Task requirements ->
[1] Answer the following from the passage on antioxidants and M6PR in PD fibroblasts:
(a) Which antioxidant treatment did not decrease LC3 total amounts?
(b) Which compounds were used to stimulate TRPML1?
(c) Which trans‐Golgi marker was used to assess M6PR colocalization?
[2] Write out the part of the passage on antioxidants and M6PR in PD fibroblasts starting with "Western blot analysis" and going on through "EV5A and B).".
(Text passage Opens)
Western blot analysis showed that antioxidant treatments, with the exception of RESV, resulted in decreased LC3 total amounts (Fig EV2E) compared to untreated PD cells. This result is consistent with previous studies reported in the literature (Wang et al, 2014; Filomeni et al, 2015).
Physiological or pharmacological activation of autophagy also impacted on correction of GAA activity by rhGAA. Four‐hour starvation and activation of autophagy through mTOR inhibition by rapamycin or TRPML1 stimulation by ML‐SA1 and MK3‐83 resulted in significant increases of GAA activity and of GAA‐related peptides in PD fibroblasts treated with rhGAA (Fig EV5A and B).
Antioxidants increase the mannose‐6‐phosphate receptor (M6PR) at the plasma membrane of PD fibroblasts
The mechanisms underlying the effect of antioxidants on rhGAA are not clear. In principle, several factors may be implicated, for example, vesicle and membrane‐bound protein trafficking. We speculated that studying the availability of M6PR at the plasma membrane would be of interest in this respect. M6PR is a membrane‐bound protein that is crucial for the uptake and lysosomal trafficking of exogenous enzymes. We have already learned in previous studies that the M6PR intracellular distribution is impaired in PD cells compared to controls (Cardone et al, 2008). Published studies suggest that M6PR localization at the plasma membrane is affected in PD muscle cells and that some drugs, such as beta‐2 agonists, enhance ERT through improvements of M6PR expression at the plasma membrane (Koeberl et al, 2011). In keeping with previous work (Cardone et al, 2008), we found reduced amounts of intracellular M6PR in PD fibroblasts compared to controls, and reduced M6PR colocalization with the trans‐Golgi marker TGN46 (Appendix Fig S4).
(Text passage Closes)
(Material provided Opens)
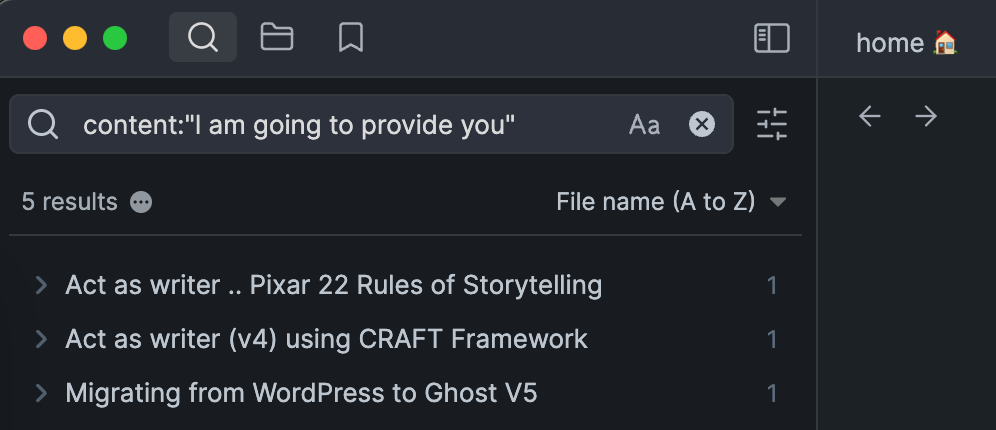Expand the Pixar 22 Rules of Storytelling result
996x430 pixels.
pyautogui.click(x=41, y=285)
(Material provided Closes)
(Material provided Opens)
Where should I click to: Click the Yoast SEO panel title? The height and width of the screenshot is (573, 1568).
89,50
(Material provided Closes)
Answers for this exercise ->
[1]
(a) RESV
(b) ML‐SA1 and MK3‐83
(c) TGN46

[2]
Western blot analysis showed that antioxidant treatments, with the exception of RESV, resulted in decreased LC3 total amounts (Fig EV2E) compared to untreated PD cells. This result is consistent with previous studies reported in the literature (Wang et al, 2014; Filomeni et al, 2015).
Physiological or pharmacological activation of autophagy also impacted on correction of GAA activity by rhGAA. Four‐hour starvation and activation of autophagy through mTOR inhibition by rapamycin or TRPML1 stimulation by ML‐SA1 and MK3‐83 resulted in significant increases of GAA activity and of GAA‐related peptides in PD fibroblasts treated with rhGAA (Fig EV5A and B).